*** Input data Section Begins ***
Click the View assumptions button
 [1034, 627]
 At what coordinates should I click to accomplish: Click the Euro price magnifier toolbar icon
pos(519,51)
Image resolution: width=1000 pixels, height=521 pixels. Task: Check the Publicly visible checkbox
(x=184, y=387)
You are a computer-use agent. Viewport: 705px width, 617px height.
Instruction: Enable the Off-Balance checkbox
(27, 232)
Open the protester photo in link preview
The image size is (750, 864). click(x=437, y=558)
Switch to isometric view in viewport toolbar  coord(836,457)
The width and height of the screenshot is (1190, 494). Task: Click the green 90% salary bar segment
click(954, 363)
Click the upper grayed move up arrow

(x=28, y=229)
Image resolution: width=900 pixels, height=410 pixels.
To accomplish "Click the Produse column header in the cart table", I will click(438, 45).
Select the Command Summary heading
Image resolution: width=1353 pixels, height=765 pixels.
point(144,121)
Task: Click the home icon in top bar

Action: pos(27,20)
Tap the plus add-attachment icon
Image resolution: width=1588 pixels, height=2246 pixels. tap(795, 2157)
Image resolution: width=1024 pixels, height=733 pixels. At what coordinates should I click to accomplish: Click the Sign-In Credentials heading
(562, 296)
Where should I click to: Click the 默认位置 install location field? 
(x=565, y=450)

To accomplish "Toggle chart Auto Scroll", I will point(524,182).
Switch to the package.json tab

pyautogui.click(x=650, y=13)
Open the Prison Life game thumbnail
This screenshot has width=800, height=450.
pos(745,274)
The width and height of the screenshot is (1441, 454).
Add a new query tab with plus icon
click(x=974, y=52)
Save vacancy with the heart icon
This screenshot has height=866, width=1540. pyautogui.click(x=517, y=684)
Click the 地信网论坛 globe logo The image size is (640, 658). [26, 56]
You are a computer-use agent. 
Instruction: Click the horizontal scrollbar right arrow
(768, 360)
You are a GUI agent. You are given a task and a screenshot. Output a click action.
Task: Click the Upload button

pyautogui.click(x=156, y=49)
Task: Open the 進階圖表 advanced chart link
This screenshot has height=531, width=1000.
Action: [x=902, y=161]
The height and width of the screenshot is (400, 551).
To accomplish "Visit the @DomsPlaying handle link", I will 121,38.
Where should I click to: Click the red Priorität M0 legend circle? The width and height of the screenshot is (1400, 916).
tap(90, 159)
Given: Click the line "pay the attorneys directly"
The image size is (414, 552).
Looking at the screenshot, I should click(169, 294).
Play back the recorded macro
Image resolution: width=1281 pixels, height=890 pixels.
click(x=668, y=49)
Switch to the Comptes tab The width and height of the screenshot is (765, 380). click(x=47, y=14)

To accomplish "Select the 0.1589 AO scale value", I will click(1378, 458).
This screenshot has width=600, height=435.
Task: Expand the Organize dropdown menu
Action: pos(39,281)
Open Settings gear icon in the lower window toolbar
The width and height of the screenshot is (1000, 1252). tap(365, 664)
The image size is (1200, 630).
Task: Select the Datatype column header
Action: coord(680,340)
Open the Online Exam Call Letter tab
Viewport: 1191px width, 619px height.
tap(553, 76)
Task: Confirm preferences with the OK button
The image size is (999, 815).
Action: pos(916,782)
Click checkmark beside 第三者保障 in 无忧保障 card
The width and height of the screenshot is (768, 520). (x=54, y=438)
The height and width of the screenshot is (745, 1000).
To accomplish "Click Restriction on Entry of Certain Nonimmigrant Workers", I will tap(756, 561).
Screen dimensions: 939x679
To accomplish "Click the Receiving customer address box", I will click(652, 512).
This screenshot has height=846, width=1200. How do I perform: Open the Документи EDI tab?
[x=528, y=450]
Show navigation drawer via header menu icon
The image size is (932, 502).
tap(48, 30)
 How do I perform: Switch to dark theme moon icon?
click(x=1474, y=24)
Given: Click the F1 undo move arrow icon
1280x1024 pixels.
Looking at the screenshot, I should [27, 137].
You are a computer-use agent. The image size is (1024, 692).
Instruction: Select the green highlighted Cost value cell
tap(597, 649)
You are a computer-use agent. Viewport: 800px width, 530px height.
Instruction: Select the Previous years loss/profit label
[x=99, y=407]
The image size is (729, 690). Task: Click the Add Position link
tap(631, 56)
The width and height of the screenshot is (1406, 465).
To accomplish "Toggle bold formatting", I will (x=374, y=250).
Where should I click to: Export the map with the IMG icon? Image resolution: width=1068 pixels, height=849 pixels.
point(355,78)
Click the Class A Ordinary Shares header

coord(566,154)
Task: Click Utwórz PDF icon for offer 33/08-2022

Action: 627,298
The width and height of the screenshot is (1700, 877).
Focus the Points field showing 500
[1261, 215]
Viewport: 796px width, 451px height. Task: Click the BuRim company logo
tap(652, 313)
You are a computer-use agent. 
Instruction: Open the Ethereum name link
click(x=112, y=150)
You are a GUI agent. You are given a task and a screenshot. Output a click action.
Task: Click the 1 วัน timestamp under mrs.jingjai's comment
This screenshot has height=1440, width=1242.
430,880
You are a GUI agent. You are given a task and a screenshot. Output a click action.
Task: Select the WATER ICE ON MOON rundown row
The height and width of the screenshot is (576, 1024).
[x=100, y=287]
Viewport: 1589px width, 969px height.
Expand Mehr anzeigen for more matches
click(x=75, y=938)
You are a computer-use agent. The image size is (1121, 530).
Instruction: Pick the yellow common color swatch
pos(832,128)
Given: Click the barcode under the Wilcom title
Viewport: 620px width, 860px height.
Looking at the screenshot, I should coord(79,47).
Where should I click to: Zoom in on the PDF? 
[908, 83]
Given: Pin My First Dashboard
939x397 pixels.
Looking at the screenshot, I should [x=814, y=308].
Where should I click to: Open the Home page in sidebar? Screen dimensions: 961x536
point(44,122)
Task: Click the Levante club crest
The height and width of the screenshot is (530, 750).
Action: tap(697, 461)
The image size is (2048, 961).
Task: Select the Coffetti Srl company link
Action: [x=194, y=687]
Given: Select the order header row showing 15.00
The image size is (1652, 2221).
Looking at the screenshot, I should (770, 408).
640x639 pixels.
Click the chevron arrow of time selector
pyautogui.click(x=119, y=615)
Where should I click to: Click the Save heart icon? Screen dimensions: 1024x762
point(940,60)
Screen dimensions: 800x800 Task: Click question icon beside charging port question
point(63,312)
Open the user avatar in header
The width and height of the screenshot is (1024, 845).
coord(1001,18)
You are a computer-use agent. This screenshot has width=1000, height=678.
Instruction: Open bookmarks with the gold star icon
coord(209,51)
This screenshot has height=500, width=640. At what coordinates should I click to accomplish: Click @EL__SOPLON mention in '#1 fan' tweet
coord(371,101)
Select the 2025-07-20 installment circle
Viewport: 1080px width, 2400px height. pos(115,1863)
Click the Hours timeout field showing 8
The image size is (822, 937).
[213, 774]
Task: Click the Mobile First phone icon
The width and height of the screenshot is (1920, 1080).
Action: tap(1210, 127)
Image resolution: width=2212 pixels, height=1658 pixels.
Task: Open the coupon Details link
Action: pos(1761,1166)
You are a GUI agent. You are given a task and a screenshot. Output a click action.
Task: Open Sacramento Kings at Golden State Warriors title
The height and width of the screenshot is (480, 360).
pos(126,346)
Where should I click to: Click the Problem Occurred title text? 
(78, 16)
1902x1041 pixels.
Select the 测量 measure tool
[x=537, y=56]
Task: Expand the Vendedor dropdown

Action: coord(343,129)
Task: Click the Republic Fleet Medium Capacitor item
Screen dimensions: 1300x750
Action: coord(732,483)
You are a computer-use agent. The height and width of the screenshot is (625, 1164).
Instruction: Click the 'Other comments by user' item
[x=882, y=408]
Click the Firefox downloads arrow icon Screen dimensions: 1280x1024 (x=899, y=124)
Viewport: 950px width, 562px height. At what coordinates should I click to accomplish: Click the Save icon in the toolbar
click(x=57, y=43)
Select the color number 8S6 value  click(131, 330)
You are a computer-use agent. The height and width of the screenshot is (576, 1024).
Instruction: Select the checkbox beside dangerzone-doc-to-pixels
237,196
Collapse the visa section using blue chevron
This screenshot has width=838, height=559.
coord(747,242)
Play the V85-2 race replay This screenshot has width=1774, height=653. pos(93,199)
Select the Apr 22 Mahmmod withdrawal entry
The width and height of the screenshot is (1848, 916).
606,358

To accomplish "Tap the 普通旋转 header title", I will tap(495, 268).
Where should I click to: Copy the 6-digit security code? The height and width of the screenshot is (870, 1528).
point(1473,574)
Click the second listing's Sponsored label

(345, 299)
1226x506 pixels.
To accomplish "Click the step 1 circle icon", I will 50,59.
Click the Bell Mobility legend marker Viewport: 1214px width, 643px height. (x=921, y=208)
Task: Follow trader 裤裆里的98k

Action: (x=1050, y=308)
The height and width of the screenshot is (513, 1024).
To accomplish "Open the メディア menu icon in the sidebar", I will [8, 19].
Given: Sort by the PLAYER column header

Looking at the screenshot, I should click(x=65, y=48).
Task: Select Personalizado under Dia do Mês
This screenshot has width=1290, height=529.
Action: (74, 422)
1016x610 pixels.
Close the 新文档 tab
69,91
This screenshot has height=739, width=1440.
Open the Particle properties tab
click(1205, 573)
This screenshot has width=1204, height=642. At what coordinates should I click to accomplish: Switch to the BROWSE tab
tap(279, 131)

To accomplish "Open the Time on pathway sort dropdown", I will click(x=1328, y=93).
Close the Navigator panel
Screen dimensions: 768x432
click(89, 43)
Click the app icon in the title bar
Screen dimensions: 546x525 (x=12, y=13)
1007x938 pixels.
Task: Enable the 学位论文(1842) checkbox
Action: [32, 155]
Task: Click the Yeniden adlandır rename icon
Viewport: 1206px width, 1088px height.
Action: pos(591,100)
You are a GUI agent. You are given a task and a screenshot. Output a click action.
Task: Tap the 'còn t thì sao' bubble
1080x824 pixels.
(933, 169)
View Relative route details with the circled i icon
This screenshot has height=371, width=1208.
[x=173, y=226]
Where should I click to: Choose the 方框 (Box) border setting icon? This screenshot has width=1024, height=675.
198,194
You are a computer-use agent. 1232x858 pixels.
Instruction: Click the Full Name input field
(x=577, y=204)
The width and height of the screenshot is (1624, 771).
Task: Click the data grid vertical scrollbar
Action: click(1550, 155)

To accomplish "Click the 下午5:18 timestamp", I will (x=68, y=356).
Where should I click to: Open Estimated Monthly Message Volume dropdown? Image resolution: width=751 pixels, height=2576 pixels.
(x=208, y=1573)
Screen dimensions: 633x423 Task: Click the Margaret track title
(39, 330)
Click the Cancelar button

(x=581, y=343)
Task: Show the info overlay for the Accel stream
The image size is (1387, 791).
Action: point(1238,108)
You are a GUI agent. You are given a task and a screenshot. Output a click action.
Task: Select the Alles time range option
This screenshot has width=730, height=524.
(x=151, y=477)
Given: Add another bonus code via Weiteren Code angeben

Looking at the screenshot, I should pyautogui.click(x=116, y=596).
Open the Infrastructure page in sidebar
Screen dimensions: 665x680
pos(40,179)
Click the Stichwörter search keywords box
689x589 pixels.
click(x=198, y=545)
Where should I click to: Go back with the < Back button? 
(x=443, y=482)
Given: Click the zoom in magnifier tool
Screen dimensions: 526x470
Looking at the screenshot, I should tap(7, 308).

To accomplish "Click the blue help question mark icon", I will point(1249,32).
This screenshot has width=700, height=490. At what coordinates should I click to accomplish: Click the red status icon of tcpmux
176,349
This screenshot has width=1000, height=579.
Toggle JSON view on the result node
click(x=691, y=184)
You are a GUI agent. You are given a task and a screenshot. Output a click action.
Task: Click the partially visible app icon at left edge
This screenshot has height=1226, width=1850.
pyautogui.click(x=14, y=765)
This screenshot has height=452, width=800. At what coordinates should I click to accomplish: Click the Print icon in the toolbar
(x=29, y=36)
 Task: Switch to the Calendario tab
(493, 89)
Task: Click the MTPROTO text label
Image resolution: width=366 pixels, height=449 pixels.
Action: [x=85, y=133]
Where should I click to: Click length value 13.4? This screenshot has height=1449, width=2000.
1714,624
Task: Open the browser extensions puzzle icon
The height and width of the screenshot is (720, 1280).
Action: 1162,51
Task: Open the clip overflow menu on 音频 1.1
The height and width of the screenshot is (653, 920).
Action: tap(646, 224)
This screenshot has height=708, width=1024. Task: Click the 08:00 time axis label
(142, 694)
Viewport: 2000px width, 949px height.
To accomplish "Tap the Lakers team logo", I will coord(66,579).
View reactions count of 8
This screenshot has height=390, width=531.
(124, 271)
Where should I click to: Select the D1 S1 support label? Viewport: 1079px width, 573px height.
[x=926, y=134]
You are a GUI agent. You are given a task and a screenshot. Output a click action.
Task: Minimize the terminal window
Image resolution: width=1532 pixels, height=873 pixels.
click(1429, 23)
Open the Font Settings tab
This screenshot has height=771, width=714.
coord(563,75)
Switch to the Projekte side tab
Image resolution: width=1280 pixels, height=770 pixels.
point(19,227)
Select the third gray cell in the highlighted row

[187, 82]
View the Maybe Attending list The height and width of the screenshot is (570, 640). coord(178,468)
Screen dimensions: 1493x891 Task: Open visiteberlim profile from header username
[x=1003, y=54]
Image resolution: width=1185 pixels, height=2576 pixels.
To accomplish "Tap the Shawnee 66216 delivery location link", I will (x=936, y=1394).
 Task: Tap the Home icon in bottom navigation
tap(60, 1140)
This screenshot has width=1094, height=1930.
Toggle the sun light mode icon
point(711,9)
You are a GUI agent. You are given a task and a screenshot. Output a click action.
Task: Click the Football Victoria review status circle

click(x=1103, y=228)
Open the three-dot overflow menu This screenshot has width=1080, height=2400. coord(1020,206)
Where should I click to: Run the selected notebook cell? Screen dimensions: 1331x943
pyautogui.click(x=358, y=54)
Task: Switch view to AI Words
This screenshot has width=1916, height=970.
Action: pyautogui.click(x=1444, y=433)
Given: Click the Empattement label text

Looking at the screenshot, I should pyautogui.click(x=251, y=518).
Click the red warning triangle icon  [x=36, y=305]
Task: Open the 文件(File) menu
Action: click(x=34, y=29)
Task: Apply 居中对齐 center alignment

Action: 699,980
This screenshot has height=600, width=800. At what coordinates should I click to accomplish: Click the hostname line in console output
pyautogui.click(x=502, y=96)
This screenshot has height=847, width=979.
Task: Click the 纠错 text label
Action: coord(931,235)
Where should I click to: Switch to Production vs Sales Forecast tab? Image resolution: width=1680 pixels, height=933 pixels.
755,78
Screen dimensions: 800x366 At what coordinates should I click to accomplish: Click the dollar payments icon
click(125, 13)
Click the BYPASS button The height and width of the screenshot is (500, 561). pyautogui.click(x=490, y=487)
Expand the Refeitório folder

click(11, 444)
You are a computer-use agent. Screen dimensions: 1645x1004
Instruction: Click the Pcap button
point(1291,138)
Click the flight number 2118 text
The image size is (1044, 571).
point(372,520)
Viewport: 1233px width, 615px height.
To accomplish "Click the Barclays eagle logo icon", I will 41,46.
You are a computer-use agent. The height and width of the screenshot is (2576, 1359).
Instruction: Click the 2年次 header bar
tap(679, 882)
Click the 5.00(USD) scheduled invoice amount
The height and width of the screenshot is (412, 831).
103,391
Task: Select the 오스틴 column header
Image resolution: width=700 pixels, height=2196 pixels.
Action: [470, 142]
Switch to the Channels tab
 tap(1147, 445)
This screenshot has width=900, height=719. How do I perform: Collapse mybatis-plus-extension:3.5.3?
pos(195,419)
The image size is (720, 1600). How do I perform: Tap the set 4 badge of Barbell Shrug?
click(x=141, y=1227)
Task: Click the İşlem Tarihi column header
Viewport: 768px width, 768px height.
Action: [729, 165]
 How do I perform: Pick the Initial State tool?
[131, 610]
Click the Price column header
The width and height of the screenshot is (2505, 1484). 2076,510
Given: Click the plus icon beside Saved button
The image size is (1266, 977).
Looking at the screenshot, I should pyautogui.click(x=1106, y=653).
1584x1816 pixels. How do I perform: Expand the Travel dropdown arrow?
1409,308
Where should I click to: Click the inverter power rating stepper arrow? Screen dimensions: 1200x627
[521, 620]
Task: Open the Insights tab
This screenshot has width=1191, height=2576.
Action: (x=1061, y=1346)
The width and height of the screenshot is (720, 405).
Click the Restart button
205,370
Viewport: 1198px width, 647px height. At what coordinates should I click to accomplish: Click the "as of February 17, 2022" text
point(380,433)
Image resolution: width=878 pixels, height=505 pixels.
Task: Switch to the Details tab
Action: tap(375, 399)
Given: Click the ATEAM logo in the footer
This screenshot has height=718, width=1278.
*** Input data Section Ends ***
Task instructions ▸ Could you restate word for word the lines above from the one containing "Expand Mehr anzeigen for more matches" through the one containing "Task: Click the Mobile First phone icon", both included, and nothing else?

Output of the task ▸
Expand Mehr anzeigen for more matches
click(x=75, y=938)
You are a computer-use agent. The image size is (1121, 530).
Instruction: Pick the yellow common color swatch
pos(832,128)
Given: Click the barcode under the Wilcom title
Viewport: 620px width, 860px height.
Looking at the screenshot, I should coord(79,47).
Where should I click to: Zoom in on the PDF? 
[908, 83]
Given: Pin My First Dashboard
939x397 pixels.
Looking at the screenshot, I should [x=814, y=308].
Where should I click to: Open the Home page in sidebar? Screen dimensions: 961x536
point(44,122)
Task: Click the Levante club crest
The height and width of the screenshot is (530, 750).
Action: tap(697, 461)
The image size is (2048, 961).
Task: Select the Coffetti Srl company link
Action: [x=194, y=687]
Given: Select the order header row showing 15.00
The image size is (1652, 2221).
Looking at the screenshot, I should (770, 408).
640x639 pixels.
Click the chevron arrow of time selector
pyautogui.click(x=119, y=615)
Where should I click to: Click the Save heart icon? Screen dimensions: 1024x762
point(940,60)
Screen dimensions: 800x800 Task: Click question icon beside charging port question
point(63,312)
Open the user avatar in header
The width and height of the screenshot is (1024, 845).
coord(1001,18)
You are a computer-use agent. This screenshot has width=1000, height=678.
Instruction: Open bookmarks with the gold star icon
coord(209,51)
This screenshot has height=500, width=640. At what coordinates should I click to accomplish: Click @EL__SOPLON mention in '#1 fan' tweet
coord(371,101)
Select the 2025-07-20 installment circle
Viewport: 1080px width, 2400px height. pos(115,1863)
Click the Hours timeout field showing 8
The image size is (822, 937).
[213, 774]
Task: Click the Mobile First phone icon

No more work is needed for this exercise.